Jonas Kaufmann, dont la
voix gagne en moelleux, au fil des saisons, ce qu’elle perd en légèreté, et
se mêle à des vertus expressives hors du commun, nous offre aujourd’hui non
pas un début d’intégrale, mais une anthologie, faite essentiellement de
pages en allemand. Il nous rappelle ainsi que Liszt a conféré une dimension
particulière à bon nombre de ses lieder qui, en débordant les limites de
l’intimité, disent sa nostalgie de n’avoir pas écrit d’opéra (sauf l’essai
de jeunesse Don Sanche) et sa fascination pour Wagner.
Le premier
lied, Vergiftet sind meine Lieder, donne le ton général de la première
moitié du disque, gravé en studio, en juin 2020 : héroïque, tourmenté, comme
un défi lancé au genre lui-même. Es war ein König in Thule est un drame en
miniature, qui ne cherche pas à prendre le ton d’une ballade ambiguë, comme
le fait un Berlioz, même dans le cas d’une grande forme, comme La Damnation
de Faust.
Die Loreley traverse, également, des atmosphères très
contrastées. C’est, sans doute, la page la plus étrange de l’album :
mélodiquement, Liszt n’y est pas à son meilleur, et c’est au piano qu’il
confie les phrases les plus flatteuses.

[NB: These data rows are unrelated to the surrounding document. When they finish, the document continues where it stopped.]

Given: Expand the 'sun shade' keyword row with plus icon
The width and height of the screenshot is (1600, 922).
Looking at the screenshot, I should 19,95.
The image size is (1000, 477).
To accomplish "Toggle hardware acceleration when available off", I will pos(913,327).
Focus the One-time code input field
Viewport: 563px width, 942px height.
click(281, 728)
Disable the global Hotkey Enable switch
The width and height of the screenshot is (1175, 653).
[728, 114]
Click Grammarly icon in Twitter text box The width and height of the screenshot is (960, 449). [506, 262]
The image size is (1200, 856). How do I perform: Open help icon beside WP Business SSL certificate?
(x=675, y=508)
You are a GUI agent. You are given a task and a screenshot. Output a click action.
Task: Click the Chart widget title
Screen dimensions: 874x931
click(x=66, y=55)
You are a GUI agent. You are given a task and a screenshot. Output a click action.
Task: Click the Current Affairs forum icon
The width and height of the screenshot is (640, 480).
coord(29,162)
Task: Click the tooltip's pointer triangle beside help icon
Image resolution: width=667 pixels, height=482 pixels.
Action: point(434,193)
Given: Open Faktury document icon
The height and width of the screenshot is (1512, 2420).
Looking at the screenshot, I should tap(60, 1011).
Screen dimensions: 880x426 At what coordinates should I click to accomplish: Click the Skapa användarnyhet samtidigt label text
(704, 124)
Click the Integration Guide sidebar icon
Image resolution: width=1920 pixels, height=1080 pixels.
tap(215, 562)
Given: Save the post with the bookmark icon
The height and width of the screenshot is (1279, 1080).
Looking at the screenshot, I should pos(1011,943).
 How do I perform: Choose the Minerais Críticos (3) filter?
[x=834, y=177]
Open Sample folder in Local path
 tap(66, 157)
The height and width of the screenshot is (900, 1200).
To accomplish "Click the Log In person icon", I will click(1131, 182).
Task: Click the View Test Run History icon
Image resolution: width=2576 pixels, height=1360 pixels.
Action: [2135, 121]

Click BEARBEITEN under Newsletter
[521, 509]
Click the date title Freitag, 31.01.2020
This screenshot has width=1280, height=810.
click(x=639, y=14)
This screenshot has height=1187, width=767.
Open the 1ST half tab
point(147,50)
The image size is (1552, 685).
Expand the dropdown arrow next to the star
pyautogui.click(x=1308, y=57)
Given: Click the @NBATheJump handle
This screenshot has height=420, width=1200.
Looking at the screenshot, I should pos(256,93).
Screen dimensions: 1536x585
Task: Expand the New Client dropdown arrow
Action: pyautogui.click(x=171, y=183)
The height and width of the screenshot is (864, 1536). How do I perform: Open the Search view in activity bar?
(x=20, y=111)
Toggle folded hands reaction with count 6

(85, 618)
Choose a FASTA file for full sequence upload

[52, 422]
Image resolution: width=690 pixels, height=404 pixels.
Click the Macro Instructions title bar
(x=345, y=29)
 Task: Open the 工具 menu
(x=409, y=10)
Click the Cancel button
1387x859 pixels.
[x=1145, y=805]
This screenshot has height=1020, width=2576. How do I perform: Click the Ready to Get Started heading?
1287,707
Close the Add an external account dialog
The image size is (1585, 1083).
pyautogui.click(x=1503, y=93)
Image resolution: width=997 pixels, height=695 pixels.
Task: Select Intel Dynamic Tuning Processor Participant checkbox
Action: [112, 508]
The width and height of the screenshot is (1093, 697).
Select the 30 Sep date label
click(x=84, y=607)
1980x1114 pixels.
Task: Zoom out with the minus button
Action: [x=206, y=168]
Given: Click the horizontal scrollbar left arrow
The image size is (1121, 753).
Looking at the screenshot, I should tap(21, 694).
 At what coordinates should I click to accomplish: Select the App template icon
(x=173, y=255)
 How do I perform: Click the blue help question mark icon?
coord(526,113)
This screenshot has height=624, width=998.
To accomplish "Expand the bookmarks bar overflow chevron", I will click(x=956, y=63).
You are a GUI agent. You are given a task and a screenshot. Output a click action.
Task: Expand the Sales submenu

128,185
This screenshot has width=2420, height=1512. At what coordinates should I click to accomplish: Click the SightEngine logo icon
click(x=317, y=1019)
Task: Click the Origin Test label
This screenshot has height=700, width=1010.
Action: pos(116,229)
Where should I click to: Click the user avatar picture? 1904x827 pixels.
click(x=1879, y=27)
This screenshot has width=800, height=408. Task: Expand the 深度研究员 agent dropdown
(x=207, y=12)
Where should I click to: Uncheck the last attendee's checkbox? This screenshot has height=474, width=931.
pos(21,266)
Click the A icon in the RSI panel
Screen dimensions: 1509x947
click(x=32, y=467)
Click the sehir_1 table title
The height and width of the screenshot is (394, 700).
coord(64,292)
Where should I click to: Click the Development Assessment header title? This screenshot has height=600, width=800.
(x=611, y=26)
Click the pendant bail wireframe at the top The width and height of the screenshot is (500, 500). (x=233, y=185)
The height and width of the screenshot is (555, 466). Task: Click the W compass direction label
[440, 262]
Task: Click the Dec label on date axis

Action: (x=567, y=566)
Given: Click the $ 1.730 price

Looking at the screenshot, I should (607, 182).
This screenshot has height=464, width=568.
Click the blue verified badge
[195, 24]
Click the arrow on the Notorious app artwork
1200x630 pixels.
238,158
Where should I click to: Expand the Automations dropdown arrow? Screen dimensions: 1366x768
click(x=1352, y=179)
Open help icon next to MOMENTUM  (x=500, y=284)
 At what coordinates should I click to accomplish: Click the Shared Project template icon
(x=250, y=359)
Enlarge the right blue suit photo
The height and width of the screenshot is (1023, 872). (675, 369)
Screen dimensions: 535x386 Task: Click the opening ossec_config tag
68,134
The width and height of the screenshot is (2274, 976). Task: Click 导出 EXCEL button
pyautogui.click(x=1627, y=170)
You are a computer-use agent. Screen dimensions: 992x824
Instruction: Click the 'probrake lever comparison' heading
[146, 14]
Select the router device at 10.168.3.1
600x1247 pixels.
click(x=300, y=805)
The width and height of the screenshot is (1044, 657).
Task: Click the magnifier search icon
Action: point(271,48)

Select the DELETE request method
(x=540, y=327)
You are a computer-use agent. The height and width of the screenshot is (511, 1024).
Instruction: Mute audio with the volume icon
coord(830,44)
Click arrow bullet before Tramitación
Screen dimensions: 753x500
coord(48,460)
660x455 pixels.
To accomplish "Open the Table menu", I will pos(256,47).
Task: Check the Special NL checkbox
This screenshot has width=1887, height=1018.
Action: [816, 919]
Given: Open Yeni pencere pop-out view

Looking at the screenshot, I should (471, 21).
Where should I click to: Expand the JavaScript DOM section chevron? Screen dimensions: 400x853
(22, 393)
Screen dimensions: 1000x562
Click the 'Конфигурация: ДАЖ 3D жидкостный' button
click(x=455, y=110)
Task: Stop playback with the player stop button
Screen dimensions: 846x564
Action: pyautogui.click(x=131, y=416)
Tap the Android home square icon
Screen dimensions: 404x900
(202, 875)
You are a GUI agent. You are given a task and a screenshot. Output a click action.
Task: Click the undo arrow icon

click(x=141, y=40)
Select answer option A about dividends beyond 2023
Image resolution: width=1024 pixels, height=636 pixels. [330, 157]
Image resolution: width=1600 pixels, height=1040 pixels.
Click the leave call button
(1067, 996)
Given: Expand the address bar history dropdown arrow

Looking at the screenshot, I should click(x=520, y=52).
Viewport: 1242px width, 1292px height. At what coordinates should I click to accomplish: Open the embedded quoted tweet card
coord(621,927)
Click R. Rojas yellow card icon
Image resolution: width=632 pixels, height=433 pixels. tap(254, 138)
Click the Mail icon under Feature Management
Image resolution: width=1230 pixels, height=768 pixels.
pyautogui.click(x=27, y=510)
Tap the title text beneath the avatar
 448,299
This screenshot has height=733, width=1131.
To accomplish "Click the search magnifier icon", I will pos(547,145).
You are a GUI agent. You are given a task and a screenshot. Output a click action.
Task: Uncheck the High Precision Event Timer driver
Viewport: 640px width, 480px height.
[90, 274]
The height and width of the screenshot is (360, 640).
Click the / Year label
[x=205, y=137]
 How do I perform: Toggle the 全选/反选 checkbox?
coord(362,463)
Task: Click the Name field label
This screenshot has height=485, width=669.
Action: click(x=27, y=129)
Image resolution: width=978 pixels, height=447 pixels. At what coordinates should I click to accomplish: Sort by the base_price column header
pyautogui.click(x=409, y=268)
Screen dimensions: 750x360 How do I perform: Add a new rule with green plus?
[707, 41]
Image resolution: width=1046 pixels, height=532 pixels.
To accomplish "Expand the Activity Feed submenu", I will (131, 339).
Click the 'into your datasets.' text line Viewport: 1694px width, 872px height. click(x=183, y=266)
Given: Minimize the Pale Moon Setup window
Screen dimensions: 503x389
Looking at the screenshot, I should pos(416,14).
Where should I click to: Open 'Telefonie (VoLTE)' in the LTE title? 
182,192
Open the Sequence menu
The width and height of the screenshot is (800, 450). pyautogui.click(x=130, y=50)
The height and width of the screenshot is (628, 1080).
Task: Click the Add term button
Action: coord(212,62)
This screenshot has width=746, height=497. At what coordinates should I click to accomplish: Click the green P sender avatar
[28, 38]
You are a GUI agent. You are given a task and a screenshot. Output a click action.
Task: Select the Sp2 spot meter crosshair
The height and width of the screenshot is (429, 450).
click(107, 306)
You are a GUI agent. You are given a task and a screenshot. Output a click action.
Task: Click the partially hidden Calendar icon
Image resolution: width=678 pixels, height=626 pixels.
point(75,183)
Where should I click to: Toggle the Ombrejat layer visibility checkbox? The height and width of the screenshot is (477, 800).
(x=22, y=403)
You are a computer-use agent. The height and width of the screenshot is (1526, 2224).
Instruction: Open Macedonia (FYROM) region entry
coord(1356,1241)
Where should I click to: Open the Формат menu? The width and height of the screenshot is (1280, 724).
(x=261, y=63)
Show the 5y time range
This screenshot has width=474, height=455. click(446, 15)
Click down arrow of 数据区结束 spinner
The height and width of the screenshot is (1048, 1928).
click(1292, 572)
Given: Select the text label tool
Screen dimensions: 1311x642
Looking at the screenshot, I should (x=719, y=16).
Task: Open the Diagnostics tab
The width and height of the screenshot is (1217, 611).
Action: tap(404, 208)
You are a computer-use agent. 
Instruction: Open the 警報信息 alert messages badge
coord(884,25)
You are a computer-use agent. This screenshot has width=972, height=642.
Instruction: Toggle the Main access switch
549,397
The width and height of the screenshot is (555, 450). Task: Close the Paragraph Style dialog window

Mais Jonas Kaufmann magnifie ici
toutes ses qualités d’interprète : sa manière d’enfler la voix sur le mot
« Abendsonnenschein » ouvre un paysage sonore, tout comme la fin du lied,
vertigineuse de douceur. Le soin apporté au mot est toujours au service de
la phrase.
Le ténor allemand déploie toute son imagination dans Im
Rhein, im schönen Strome, qui oscille de la solennité à la tendresse, et lui
permet quelques-uns de ces aigus caressants dont il a le secret. Les deux
versions de Freudvoll und leidvoll, la première élégiaque, la seconde plus
tourmentée, lui conviennent aussi bien.
Cet album propose, en effet,
deux versions de certains lieder (Der du von dem Himmel bistexiste en quatre
éditions différentes !) et prouve que l’univers du lied était pour Liszt,
d’une certaine manière, celui de l’obsession.
Avec Ihr Glocken von
Marling et son effet instrumental entêtant, c’est le Liszt pianiste qui se
rappelle à nous. Le fidèle Helmut Deutsch, très loin d’accompagner
benoîtement le chanteur, a le talent de faire aller une voix au bout
d’elle-même. Comme on l’imagine, Die drei Zigeuner est conçu comme une
rhapsodie hongroise, avec le piano imitant le cymbalum, mais sans
pittoresque exagéré de la part des interprètes.
C’est dans les Tre
sonetti di Petrarca, situés au milieu de l’album, que la voix est soumise à
la plus rude épreuve. Jonas Kaufmann choisit délibérément l’éloquence,
plutôt que la prudence. Du murmure à l’éclat parfois le plus rauque, il
restitue la forme complexe de ce triptyque inconfortable, fait d’intervalles
douloureux, dont la logique est dramatique plus que musicale. On atteint là
des sommets d’exaltation, mais toujours contrôlée.
Si l’on excepte le
célèbre O Lieb, so lang du lieben kannst, les pages qui suivent baignent
dans des humeurs plus concentrées, plus amères. Il ne s’agit pas de date ou
de période : Liszt a écrit la plupart de ses lieder dans les années 1840, et
les a corrigés au cours de la décennie suivante, avec une nouvelle floraison
à partir de 1869.
L’âpreté de Ein Fichtenbaum steht einsam, sur un
texte de Heine (le plus représenté des poètes ici, avec Goethe), dont Helmut
Deutsch rend idéalement l’introduction équivoque, répond aux couleurs pâles
de Der du von dem Himmel bist(troisième version) et à l’impression de
raréfaction de Über allen Gipfeln ist Ruh, que Jonas Kaufmann aborde sans
afféterie, détimbrant avec art une voix qu’il mène avec une autorité
intacte.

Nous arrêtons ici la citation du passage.